• **Input data**:
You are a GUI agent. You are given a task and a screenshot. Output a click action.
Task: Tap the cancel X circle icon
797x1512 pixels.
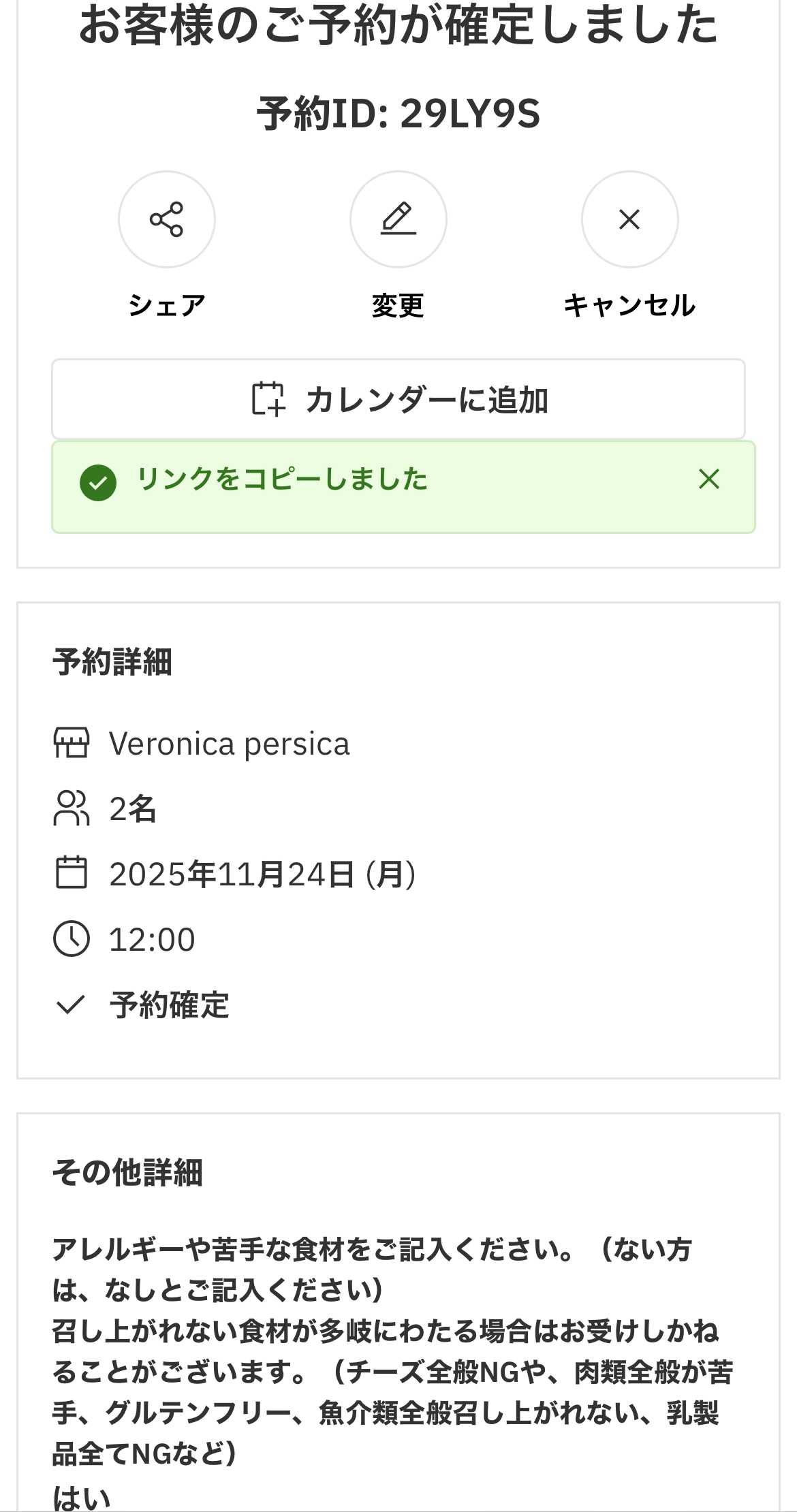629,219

---

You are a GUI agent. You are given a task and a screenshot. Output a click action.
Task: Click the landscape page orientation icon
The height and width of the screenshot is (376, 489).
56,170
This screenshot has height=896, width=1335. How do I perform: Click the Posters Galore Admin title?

---

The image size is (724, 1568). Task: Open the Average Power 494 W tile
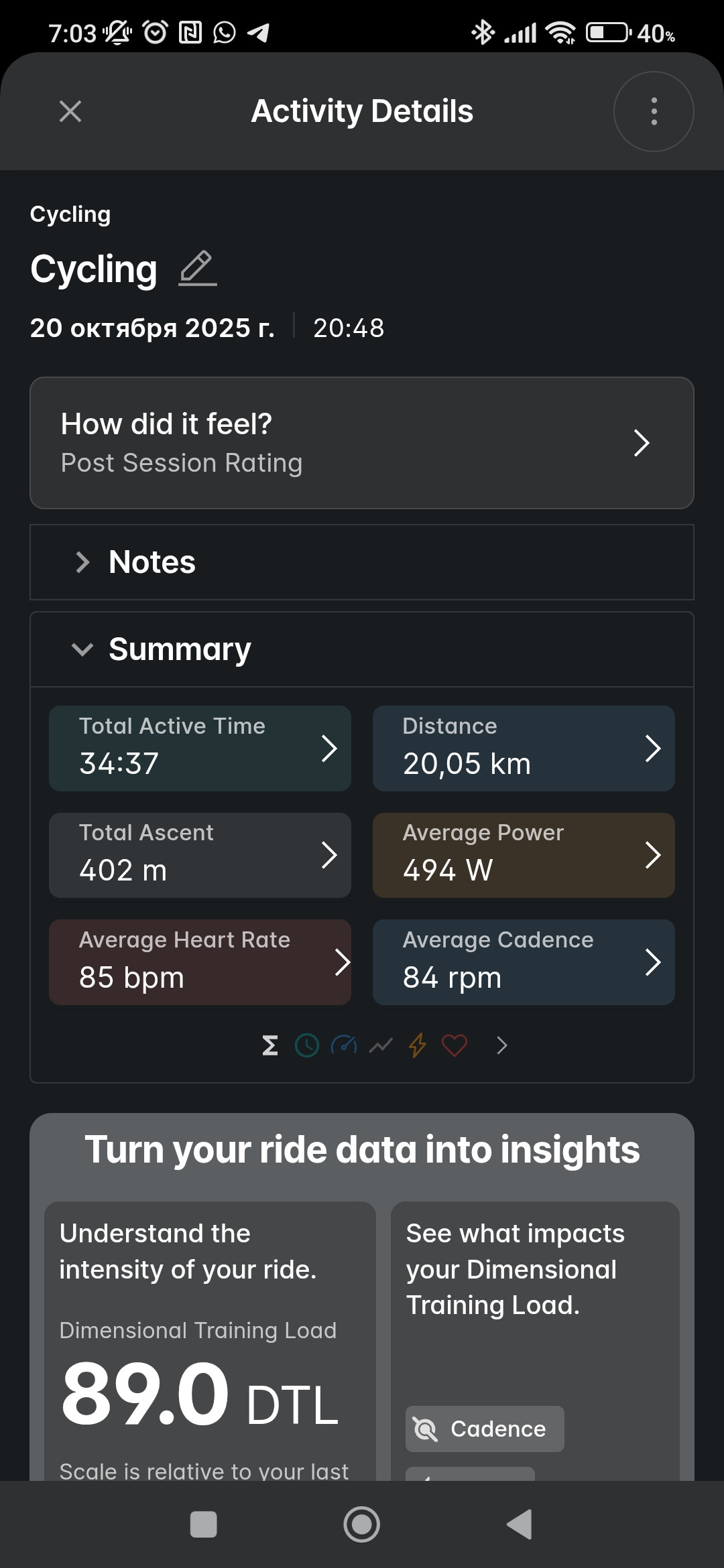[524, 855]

• **To do**: Show all lines from the entries that hold "icon".

• **Exercise response**:
Task: Tap the cancel X circle icon
Task: Click the landscape page orientation icon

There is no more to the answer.